Configuration File Options
In order to use the incompressible solver, choose the appropriate setting within the SOLVER
option:
% Solver type
SOLVER= INC_EULER
The Euler, Navier-Stokes, and RANS equations are available for the incompressible solver by choosing INC_EULER
, INC_NAVIER_STOKES
, and INC_RANS
, respectively. Once the incompressible mode is activated, the flow throughout the domain is initialized using a different set of options as compared to the compressible mode. The present problem is inviscid (no energy equation), so the only required initialization data is the density (constant) and flow velocity. These initialization values are set with the following options:
% Initial density for incompressible flows
% (1.2886 kg/m^3 by default (air), 998.2 Kg/m^3 (water))
INC_DENSITY_INIT= 998.2
%
% Initial velocity for incompressible flows (1.0,0,0 m/s by default)
INC_VELOCITY_INIT= ( 1.775, 0.0, 0.0 )
As in internal flow, the problem is driven by the inlet and outlet boundary conditions, i.e., the final solution depends on the values specified at the inlets and outlets and not the initialization values. The details for the Euler wall, inlet, and outlet boundary conditions are given below:
% ----------------------- BOUNDARY CONDITION DEFINITION -----------------------%
%
% Euler wall boundary marker(s) (NONE = no marker)
MARKER_EULER= ( airfoil, lower_wall, upper_wall )
%
% Inlet boundary marker(s) with the following formats (NONE = no marker)

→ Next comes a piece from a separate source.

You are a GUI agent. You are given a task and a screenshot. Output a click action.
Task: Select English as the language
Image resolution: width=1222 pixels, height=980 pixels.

% Incompressible: (inlet marker, temperature, velocity magnitude, flow_direction_x,
% flow_direction_y, flow_direction_z, ... ) where flow_direction is
% a unit vector.
MARKER_INLET= ( inlet, 0.0, 1.775, 1.0, 0.0, 0.0 )
%
% Outlet boundary marker(s) (NONE = no marker)
MARKER_OUTLET= ( outlet, 0.0 )
Both velocity and pressure inlets are available, as well as pressure and mass flow outlets. Therefore, we specify that we would like to use a velocity inlet and pressure outlet with the following options:
%
% List of inlet types for incompressible flows. List length must
% match number of inlet markers. Options: VELOCITY_INLET, PRESSURE_INLET.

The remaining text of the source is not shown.